He’s baaaaaaack!
A week away for vacation, and look what happens!

As we’ve pointed out before, there is a conflict between California Appellate Courts and the Federal Bankruptcy Courts in California with respect to the authority MERS has to assign notes and deeds of trust. Looks like the California Appellate Courts are going to hold their position!

In a June 2011 case, Ferguson v. Avelo Mortgage, LLC (2011), Cal.App.4th , (2nd District, case B223447), the Court addressed the conflict directly, and said, in essence: We don’t care what the Federal Bankruptcy Courts have to say, we’re not stuck with their rulings, and we won’t follow them.

Specifically, the Court said:

“Appellants cite two federal cases for the proposition that MERS, as the nominee of the lender under a deed of trust, does not possess the underlying promissory note and cannot assign it, absent evidence of an explicit authorization from the original lender. (See Saxon Mortgage Services, Inc. v. Hillery (N.D. Cal. Dec. 9, 2008, No. C-08-4357) 2008 U.S. Dist. LEXIS 100056; see also In re Agard (Bankr. E.D. N.Y. Feb. 10, 2011, No. 10-77338-reg) 2011 Bankr. LEXIS 488.) Not all courts agree on this issue and appellants do not distinguish nor address other cases that have upheld MERS’s ability to assign a mortgage. (See US Bank, N.A. v. Flynn (N.Y.Sup. 2010) 897 N.Y.S.2d 855, 859 [assignee of MERS has standing to initiate foreclosure proceeding because where “an entity such as MERS is identified in the mortgage indenture as the nominee of the lender and as the mortgagee of record and the mortgage indenture confers upon such nominee all of the powers of such lender, its successors and assigns, a written assignment of the note and mortgage by MERS, in its capacity as nominee, confers good title to the assignee and is not defective for lack of an ownership interest in the note at the time of the assignment”]; see also Crum v. LaSalle Bank, N.A. (Ala. Civ. App. Sep. 18, 2009, No. 2080110) 2009 Ala. Civ. App. LEXIS 491 at pp. *6-7.) We are not bound by federal district and bankruptcy court decisions, and the cases cited by appellants are in direct conflict with persuasive California case law.”

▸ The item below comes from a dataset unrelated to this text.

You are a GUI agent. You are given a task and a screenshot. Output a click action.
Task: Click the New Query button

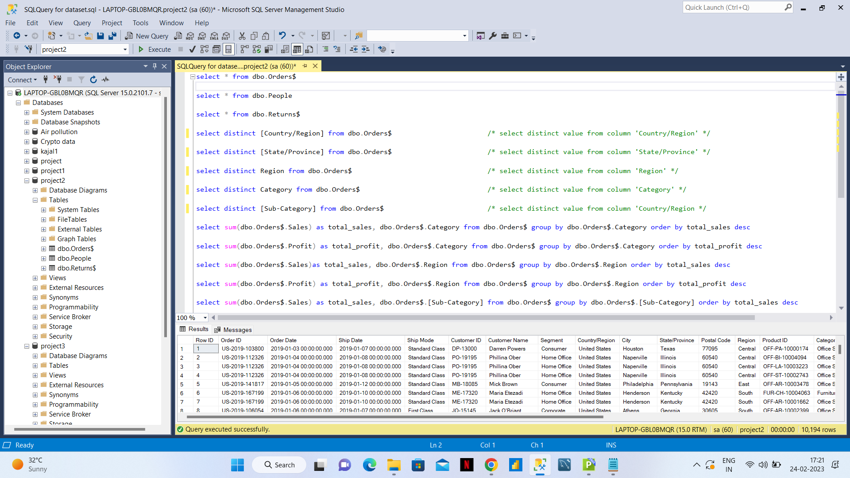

So much for the brethren following one another. But what the hell, those pesky bankruptcy judges don’t know what they’re doing anyway. Sure.

Then the California Court addressed what other California Courts had to say on the issue by reviewing the earlier Gomes decision.

“The [Gomes] court rejected Gomes’s argument that MERS lacked authority to initiate the foreclosure procedure because the deed of trust explicitly provided MERS with the authority to do so. The court found that the “deed of trust contains no suggestion that the lender or its successors and assigns must provide Gomes with assurances that MERS is authorized to proceed with a foreclosure at the time it is initiated.” (Id. at p. 1157.) Thus, Gomes acknowledged MERS’s authority to foreclose by entering into the deed of trust.”

After agreeing with the Appellants’ claim that the Notice of Default was indeed defective, the Ferguson Court ignored the strict compliance with statutory requirements Courts are requiring of borrowers, and gave Banks this gift:

“Appellants offer no authority for the proposition that the defective nature of the initial notice of default corrupted all subsequent steps in the nonjudicial foreclosure proceeding such that the sale was void, not merely voidable.”

Why is that important?

Because “voidable” sales require a borrower to tender full payment as part of the complaint to set aside a foreclosure. “Void” sales do not.

Looks like the Banks won another round. The result may well have been different if the borrower/appellant had had a lawyer – rather than try to argue this appeal herself.